Authors: Janwillem Van De Wetering
"Exactly," Louis said. "That's what I am doing."
"No, no. You have some freedom, it seems to me, and you are using it. You are deliberately choosing."
"I try," Louis said, disarmed by the commissaris' quiet voice. "Perhaps you are right. Perhaps I am free in a way and trying to do something with my freedom. But I am not even very good at trying. I would never have done anything on my own. I was rotting away in a dark room, sleeping until two o'clock in the afternoon every day and hanging about in silly bars at night, when Abe found me. I just tagged on to Abe. It happened to me. He practically took me by the scruff of the neck and dragged me along."

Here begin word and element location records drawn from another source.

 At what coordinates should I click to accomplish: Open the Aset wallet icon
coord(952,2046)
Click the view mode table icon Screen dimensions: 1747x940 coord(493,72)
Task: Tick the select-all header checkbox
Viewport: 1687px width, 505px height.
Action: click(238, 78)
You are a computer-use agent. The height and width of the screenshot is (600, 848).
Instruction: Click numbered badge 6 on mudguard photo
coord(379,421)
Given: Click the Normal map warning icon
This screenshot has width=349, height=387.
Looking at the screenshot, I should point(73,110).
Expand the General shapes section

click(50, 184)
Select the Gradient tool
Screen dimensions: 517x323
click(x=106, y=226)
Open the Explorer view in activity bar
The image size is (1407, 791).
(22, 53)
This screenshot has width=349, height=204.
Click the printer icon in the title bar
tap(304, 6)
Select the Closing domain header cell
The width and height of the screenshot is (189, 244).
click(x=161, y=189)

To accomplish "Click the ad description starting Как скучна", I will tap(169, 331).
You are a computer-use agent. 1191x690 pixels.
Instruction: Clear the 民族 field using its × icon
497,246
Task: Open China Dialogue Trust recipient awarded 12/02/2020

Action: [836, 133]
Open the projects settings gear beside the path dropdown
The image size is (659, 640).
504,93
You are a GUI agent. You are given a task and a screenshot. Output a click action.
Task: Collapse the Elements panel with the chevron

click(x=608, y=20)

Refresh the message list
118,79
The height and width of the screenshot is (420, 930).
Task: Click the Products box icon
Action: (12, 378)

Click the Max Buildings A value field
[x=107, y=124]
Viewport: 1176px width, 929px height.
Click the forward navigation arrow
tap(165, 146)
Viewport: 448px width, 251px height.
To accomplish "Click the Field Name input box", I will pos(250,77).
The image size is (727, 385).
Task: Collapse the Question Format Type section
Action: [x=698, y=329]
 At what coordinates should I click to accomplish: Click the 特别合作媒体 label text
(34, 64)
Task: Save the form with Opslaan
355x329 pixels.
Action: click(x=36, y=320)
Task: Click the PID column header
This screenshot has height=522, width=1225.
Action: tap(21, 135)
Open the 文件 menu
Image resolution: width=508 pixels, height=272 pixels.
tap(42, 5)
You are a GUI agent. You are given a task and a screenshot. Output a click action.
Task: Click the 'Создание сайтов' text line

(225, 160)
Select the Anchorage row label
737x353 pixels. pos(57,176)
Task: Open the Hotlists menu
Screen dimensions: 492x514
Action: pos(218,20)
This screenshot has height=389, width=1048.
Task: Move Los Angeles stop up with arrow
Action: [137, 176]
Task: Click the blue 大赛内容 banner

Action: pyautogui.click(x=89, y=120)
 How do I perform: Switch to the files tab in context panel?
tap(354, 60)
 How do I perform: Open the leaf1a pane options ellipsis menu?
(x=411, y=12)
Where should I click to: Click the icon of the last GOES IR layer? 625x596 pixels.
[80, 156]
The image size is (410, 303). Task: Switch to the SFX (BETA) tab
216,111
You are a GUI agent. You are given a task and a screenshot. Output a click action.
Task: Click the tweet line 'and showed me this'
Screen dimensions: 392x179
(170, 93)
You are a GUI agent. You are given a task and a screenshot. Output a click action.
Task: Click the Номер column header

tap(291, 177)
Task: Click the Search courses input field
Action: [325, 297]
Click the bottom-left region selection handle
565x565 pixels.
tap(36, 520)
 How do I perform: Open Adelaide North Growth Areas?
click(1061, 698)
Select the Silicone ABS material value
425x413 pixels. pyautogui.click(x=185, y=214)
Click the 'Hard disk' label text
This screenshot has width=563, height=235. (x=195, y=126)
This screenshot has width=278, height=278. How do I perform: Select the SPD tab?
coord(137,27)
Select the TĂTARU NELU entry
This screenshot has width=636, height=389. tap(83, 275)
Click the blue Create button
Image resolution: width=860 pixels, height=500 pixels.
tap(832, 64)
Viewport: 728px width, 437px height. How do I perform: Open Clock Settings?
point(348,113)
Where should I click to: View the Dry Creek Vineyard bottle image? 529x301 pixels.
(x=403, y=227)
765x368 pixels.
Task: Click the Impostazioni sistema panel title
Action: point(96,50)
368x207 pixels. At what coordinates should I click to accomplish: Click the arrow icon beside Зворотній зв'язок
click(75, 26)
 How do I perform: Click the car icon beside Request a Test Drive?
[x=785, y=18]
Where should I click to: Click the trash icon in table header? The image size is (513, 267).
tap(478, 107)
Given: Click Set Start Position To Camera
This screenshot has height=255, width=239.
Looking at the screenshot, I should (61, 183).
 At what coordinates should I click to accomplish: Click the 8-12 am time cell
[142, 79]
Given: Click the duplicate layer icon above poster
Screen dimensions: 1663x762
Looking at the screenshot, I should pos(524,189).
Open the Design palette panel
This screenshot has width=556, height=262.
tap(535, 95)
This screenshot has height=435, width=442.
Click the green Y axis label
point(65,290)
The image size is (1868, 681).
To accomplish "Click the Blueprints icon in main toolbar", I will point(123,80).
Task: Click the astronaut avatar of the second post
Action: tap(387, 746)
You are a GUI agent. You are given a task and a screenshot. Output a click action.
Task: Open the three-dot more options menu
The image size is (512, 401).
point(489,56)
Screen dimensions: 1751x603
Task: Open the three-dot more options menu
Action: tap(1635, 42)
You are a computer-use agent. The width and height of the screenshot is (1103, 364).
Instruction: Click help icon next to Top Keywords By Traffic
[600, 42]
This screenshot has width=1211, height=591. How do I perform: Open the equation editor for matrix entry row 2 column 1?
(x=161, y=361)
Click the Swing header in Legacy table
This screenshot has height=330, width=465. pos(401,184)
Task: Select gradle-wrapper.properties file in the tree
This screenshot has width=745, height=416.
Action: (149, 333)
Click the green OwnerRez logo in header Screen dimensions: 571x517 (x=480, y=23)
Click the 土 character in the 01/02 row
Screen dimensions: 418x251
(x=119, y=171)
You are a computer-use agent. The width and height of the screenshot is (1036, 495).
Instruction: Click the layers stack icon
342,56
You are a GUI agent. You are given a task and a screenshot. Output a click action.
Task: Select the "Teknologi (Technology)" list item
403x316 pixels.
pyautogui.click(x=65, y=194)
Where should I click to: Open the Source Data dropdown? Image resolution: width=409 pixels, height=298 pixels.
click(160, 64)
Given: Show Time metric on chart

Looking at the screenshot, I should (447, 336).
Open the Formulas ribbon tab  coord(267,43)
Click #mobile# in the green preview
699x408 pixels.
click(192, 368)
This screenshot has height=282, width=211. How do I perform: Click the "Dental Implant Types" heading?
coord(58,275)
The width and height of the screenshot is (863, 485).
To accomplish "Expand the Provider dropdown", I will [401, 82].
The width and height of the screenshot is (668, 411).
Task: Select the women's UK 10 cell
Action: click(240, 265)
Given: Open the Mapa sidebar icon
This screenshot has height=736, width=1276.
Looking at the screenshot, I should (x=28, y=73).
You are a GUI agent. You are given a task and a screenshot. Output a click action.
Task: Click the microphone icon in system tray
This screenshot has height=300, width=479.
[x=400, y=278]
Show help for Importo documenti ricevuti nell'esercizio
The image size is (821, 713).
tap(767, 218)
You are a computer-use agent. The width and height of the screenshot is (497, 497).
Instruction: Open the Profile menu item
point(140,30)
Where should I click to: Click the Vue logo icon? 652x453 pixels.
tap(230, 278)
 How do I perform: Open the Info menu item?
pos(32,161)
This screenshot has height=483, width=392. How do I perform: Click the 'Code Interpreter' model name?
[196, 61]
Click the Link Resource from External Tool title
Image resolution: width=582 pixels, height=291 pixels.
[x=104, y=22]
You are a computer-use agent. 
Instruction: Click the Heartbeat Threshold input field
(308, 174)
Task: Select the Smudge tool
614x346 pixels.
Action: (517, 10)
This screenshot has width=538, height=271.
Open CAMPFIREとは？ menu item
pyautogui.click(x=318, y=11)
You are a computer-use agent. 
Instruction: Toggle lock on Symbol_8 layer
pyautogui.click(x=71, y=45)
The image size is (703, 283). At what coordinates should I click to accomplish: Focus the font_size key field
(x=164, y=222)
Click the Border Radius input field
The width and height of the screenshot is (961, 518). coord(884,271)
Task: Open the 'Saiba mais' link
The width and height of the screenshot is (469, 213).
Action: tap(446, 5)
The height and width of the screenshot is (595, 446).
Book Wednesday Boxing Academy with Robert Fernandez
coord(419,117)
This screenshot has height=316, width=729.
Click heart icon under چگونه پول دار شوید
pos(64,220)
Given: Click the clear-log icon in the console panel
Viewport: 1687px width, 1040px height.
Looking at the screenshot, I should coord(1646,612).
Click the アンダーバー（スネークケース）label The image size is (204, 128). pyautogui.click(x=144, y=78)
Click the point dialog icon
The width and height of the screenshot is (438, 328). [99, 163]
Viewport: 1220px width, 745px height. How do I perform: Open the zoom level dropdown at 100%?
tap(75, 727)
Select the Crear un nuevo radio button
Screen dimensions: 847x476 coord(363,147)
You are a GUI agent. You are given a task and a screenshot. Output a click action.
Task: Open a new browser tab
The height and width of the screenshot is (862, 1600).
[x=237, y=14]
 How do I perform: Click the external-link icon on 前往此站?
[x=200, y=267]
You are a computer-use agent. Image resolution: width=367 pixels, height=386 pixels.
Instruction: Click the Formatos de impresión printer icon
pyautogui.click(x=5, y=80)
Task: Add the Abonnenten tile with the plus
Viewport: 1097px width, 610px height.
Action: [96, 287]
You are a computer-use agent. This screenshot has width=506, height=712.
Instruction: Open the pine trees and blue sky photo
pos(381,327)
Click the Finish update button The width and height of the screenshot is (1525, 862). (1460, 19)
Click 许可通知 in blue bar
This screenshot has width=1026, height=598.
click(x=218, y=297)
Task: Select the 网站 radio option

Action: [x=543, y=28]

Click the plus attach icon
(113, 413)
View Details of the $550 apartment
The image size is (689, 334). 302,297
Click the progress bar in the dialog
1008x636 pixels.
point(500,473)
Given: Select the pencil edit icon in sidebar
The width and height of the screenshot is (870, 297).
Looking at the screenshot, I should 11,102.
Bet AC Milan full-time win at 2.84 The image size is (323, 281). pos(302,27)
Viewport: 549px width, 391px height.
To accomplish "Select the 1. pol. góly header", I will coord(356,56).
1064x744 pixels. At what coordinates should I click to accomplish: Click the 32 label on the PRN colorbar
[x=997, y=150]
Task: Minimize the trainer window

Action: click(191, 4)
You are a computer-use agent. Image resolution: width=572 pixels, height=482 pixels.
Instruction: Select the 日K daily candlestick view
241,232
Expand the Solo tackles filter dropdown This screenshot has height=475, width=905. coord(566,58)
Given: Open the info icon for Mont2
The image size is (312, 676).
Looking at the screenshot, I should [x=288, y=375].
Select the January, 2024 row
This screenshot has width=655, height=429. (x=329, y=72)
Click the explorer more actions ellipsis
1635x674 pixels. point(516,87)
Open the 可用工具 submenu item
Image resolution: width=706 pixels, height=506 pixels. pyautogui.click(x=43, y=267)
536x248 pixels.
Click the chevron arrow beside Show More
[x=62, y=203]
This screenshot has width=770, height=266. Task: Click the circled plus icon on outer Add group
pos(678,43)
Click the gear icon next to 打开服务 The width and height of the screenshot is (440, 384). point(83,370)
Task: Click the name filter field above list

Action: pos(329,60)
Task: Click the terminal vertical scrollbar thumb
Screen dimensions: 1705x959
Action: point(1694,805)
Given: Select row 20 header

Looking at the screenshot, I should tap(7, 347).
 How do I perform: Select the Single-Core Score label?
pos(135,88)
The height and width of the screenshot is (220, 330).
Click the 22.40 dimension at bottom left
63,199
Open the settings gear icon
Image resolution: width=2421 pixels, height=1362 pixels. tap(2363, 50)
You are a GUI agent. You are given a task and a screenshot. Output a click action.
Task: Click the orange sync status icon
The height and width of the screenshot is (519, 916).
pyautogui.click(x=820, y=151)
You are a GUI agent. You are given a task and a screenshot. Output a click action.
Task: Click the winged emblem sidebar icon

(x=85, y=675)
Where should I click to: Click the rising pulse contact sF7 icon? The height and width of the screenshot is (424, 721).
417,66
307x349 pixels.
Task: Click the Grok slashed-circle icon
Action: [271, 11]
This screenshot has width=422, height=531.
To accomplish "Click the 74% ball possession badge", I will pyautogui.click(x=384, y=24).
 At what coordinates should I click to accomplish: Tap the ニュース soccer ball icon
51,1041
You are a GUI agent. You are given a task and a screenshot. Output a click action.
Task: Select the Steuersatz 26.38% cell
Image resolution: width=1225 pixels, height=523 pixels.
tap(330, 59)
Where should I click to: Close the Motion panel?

"Didn't you say that you were making some structure out of beads? You were doing that before you met Abe, weren't you?"
"Yes, nothing ever came of it. I threw the whole mess into a dustbin one day. I had meant to create something really unusual, a human shape which would move in the wind or the draft. I was trying to make a body out of copper wire and connect the wire with thin plastic threads and string beads on the threads. The body would glitter and show life when it moved, but it wouldn't be moving itself, only acting when forces beyond its power played with it. Unfortunately I am no artist. The idea was good but I only managed to string a lot of beads together and waste a year."
"Right," Grijpstra said. "So Abe got you out of your mess. He may have got others out of their messes. But now he has been killed. The killer may want to kill other people like Abe."
"Rubbish."
"Pardon?"
"You heard me," Louis said sweetly. "Rubbish. Rot. Abe got killed because some force moved somebody's arm. The force was a haphazard force, like the wind. You can't catch the wind."
"If there's a draft we can find the crack and block it," the commissaris said.
"You can jail the instrument," Louis said stubbornly, "but you can't jail the force which activated the instrument. It's beyond you and the effort is silly. Why should I help you waste your time? You can waste it on your own."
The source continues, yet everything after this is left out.